Ehemaliger Bundespräsident Wulff: Islam soll gleichberechtigte Religionsgemeinschaft werden

Anlässlich seiner Visite in Istanbul fand der ehemalige Bundespräsident Christian Wulff deutliche Worte. Deutschland müsse sich um die Anerkennung des Islams als gleichberechtigte Religionsgemeinschaft bemühen. Gleichzeitig forderte das einstiges Staatsoberhaupt aber auch mehr Freiheiten für Christen in der Türkei.

Der frühere Bundespräsident Christian Wulff hat sich für die Anerkennung des Islams als gleichberechtigter Religionsgemeinschaft in Deutschland ausgesprochen. Das gehöre zur «verfassungsrechtlich garantierten Freiheit in der Religionsausübung», sagte Wulff am Mittwoch in der türkischen Metropole Istanbul.

Das frühere Staatsoberhaupt forderte zugleich die Türkei auf, die freie Ausübung des christlichen Glaubens zuzulassen und die Priesterausbildung für orthodoxe Christen wieder zu ermöglichen. «Hier besteht in der Türkei zweifelsfrei Nachholbedarf.»

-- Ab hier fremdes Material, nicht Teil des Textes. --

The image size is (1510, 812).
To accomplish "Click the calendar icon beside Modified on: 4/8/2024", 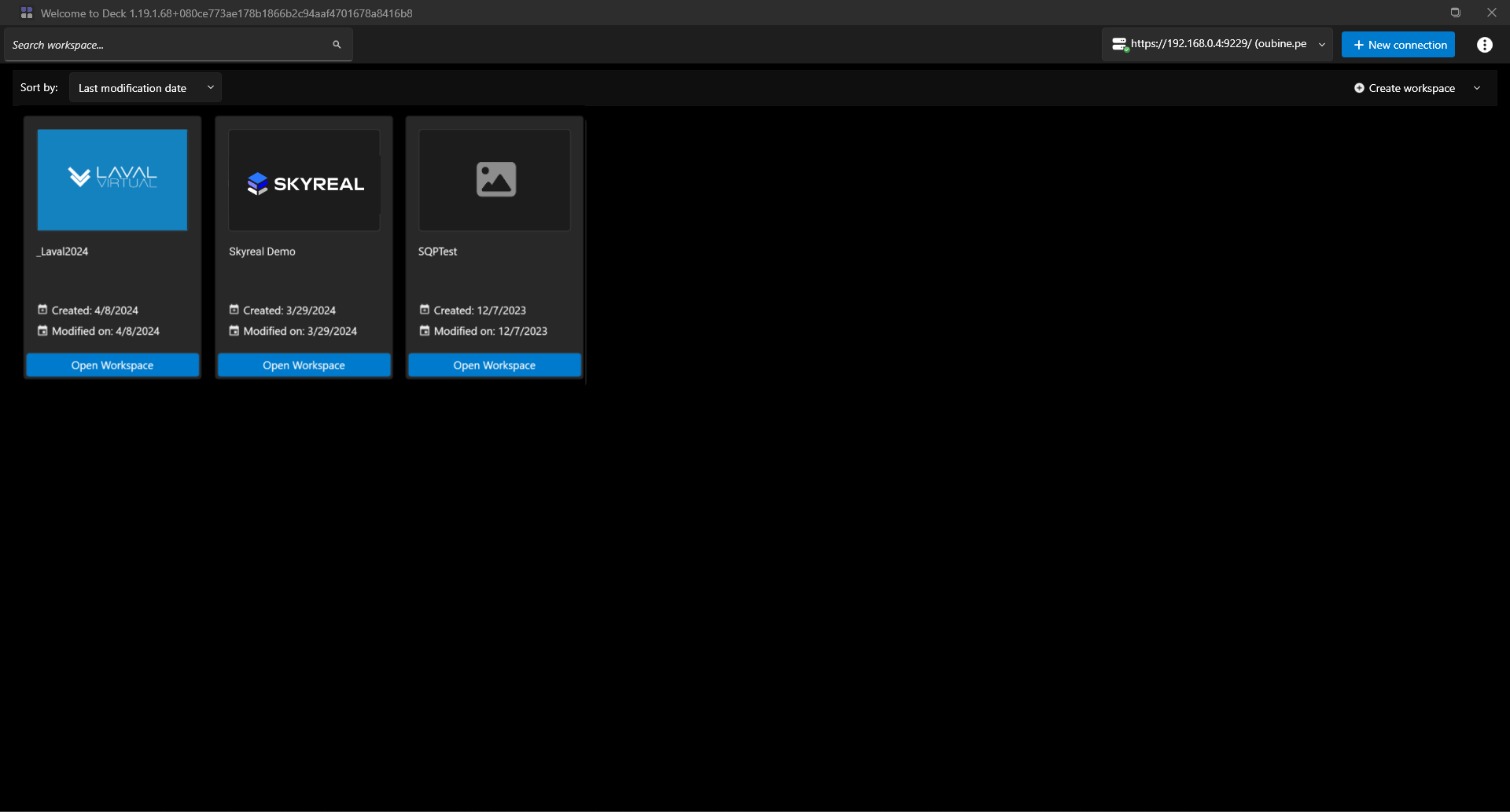I will tap(42, 331).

Wulff warnte davor, Muslime mit islamistischen Terroristen wie denen der Terrormiliz IS gleichzusetzen. «Die Terroristen missbrauchen den Namen einer Religion», zitiert die dpa Wulff. «Und sie kommen aus der ganzen Welt, nicht nur aus muslimischen Ländern. (…) Das ist ein globales Problem der Orientierung und Verführung junger Menschen durch den Missbrauch von Religion.» Wulff setzte sich bereits in seiner Zeit als Bundespräsident bis 2012 für mehr Verständnis zwischen den Religionen ein. Er eröffnete in Istanbul eine Konferenz zum interreligiösen Dialog.